• REQUIRED ACTION:
Go through the material below and count the lines containing the word "sidebar". Give that number by itself.

◇ ◇ ◇

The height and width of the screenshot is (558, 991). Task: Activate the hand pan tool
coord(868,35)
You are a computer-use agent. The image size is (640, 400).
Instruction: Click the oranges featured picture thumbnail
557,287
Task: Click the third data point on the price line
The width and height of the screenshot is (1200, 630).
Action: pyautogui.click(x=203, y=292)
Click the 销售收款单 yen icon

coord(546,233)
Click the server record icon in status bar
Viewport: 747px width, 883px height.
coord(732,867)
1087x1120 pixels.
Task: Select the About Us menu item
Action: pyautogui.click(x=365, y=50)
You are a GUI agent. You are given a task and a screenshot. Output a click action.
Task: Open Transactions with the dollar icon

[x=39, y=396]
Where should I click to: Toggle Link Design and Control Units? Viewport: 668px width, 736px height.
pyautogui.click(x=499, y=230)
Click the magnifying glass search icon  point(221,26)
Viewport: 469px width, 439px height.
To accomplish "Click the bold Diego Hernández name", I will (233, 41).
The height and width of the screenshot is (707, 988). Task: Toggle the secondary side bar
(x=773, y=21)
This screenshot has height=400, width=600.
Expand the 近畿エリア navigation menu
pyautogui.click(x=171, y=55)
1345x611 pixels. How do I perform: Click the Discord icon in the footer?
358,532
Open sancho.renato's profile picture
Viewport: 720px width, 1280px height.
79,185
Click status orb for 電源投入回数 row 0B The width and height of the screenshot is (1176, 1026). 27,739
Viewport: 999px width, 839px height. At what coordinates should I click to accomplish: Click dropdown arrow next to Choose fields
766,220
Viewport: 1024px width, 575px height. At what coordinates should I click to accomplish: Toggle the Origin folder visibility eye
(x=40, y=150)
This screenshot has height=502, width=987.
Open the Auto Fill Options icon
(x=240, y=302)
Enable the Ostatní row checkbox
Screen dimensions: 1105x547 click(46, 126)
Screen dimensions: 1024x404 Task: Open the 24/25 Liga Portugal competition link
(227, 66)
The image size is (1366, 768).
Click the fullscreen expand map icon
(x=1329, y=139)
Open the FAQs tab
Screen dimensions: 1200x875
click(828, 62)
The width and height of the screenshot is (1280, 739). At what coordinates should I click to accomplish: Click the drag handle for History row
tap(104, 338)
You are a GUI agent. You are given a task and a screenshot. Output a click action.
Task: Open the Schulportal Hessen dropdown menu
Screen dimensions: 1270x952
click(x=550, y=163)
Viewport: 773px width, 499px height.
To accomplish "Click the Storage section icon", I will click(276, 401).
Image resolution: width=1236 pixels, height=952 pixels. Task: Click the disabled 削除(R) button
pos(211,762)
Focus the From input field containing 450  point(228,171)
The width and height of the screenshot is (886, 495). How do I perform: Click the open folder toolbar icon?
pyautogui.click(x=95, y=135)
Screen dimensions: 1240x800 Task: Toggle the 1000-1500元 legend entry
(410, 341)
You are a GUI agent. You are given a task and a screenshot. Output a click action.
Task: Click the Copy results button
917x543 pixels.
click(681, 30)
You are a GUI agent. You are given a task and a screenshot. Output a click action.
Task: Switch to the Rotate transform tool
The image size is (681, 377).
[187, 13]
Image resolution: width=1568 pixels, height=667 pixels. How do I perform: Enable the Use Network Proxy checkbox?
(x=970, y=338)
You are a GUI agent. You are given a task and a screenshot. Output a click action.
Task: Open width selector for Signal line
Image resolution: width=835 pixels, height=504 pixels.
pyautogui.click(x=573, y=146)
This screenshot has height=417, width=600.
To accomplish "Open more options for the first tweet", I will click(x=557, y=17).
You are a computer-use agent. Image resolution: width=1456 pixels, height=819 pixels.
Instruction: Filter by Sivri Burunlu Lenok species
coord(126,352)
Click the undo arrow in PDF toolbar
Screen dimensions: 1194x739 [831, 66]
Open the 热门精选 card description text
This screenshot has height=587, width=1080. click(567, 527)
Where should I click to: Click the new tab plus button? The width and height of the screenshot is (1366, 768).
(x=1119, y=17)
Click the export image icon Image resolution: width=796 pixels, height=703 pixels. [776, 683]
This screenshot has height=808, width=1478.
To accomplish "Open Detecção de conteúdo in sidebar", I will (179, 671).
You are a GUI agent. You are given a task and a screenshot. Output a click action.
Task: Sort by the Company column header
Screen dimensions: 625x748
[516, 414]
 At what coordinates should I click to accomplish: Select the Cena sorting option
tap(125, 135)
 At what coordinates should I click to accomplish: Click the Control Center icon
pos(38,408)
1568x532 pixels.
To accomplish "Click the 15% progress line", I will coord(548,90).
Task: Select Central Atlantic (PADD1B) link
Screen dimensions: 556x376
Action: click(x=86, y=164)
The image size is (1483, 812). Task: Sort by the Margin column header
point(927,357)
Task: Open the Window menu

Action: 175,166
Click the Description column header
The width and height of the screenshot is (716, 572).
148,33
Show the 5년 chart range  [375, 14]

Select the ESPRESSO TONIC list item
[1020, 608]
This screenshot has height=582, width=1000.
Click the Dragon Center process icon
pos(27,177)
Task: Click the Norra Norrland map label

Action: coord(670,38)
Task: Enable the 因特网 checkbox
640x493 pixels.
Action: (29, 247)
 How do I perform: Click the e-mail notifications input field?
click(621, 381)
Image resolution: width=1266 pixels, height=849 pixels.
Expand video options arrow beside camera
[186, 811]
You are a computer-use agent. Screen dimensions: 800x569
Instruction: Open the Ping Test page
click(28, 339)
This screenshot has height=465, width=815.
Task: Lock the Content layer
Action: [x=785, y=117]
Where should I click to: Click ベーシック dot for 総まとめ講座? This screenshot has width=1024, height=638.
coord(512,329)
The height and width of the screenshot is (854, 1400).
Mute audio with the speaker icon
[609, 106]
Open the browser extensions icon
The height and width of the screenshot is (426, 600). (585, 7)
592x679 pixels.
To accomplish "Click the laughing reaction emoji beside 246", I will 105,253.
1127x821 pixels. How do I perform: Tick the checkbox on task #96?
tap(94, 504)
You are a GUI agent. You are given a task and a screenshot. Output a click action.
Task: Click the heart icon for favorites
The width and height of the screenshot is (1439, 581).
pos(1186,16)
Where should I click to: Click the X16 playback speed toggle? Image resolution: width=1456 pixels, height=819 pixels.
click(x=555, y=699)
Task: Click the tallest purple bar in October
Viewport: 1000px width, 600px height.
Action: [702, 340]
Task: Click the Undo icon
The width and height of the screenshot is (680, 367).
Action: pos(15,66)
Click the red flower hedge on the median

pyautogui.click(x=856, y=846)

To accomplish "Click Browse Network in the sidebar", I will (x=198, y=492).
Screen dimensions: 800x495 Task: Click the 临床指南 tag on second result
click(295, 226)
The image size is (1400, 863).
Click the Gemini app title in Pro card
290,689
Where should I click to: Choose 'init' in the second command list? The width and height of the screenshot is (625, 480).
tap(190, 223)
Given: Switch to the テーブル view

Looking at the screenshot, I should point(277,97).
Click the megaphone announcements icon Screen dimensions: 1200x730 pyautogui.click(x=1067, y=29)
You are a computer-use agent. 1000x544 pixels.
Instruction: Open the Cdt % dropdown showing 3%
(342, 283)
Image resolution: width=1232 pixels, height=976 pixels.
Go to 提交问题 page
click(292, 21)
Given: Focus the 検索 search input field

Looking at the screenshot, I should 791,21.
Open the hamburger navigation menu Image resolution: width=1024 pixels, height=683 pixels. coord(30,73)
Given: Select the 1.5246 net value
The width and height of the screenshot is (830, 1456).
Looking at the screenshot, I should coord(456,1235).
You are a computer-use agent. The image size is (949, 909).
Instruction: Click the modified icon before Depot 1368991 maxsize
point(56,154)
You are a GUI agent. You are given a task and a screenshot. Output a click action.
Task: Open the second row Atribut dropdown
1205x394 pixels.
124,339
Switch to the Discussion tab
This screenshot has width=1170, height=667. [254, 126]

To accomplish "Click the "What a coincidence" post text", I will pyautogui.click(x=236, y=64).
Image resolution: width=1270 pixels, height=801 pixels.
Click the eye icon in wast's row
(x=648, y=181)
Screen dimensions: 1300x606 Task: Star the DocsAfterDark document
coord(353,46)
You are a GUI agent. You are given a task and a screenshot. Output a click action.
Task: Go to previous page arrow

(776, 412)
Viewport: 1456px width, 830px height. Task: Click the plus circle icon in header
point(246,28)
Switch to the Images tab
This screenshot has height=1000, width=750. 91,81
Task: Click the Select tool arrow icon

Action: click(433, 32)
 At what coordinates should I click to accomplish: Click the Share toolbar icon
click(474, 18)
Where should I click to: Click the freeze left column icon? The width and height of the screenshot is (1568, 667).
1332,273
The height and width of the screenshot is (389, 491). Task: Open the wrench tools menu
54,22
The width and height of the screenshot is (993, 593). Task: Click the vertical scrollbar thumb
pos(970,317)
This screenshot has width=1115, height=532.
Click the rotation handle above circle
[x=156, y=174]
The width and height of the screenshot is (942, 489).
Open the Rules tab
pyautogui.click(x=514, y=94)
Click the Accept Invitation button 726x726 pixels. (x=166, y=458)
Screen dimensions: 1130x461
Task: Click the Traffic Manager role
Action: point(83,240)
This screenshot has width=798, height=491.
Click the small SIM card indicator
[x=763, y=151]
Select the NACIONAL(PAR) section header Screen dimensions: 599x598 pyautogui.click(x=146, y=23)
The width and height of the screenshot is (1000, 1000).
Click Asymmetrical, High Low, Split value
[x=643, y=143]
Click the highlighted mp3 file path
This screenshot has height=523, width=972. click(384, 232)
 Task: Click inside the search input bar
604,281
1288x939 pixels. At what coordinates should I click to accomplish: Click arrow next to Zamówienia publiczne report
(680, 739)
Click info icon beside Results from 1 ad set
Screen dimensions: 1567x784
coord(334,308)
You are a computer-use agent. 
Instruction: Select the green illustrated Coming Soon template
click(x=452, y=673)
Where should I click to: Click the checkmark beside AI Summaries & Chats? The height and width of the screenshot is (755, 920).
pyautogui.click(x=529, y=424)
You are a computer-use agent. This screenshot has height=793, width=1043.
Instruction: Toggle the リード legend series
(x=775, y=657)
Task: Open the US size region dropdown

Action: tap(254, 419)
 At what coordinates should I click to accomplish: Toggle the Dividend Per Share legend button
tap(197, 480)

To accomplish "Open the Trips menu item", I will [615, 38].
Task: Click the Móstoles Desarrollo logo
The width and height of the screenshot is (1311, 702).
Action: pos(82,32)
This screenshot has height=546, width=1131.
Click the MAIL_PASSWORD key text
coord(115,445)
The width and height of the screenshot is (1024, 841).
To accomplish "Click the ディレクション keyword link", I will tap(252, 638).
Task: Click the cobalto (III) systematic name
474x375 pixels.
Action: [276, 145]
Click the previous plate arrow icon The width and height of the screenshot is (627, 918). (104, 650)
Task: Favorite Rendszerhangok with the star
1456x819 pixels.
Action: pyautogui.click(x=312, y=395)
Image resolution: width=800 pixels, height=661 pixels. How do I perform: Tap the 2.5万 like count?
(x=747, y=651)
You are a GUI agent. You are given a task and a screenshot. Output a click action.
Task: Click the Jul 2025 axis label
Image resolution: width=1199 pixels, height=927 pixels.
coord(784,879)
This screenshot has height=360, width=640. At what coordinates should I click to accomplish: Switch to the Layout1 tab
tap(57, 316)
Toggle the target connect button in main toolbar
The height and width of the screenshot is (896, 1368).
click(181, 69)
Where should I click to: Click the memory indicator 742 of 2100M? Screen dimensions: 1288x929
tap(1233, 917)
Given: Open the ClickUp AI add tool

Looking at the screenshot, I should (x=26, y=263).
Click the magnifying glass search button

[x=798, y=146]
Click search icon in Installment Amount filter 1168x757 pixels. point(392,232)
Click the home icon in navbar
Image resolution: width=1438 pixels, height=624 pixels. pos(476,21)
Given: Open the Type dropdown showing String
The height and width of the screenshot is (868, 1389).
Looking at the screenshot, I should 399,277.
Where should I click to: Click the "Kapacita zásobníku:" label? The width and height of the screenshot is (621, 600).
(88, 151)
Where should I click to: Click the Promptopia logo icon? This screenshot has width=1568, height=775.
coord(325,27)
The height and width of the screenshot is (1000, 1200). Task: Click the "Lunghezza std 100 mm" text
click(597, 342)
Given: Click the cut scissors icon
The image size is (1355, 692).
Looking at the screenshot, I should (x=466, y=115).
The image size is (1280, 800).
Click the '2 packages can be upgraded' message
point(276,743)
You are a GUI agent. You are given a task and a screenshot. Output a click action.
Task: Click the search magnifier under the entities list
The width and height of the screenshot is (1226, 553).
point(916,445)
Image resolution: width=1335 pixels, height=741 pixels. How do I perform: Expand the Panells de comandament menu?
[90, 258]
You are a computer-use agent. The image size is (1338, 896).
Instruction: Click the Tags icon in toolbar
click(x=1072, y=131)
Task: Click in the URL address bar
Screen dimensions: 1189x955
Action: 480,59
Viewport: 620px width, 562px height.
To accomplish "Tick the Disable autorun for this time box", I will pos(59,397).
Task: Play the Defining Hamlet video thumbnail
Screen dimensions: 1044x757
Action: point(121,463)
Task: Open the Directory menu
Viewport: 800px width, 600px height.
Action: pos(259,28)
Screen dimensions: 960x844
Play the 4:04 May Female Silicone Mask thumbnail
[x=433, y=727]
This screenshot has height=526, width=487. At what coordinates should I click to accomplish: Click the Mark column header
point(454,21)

◇ ◇ ◇

• RESULT FOR THIS TASK:
2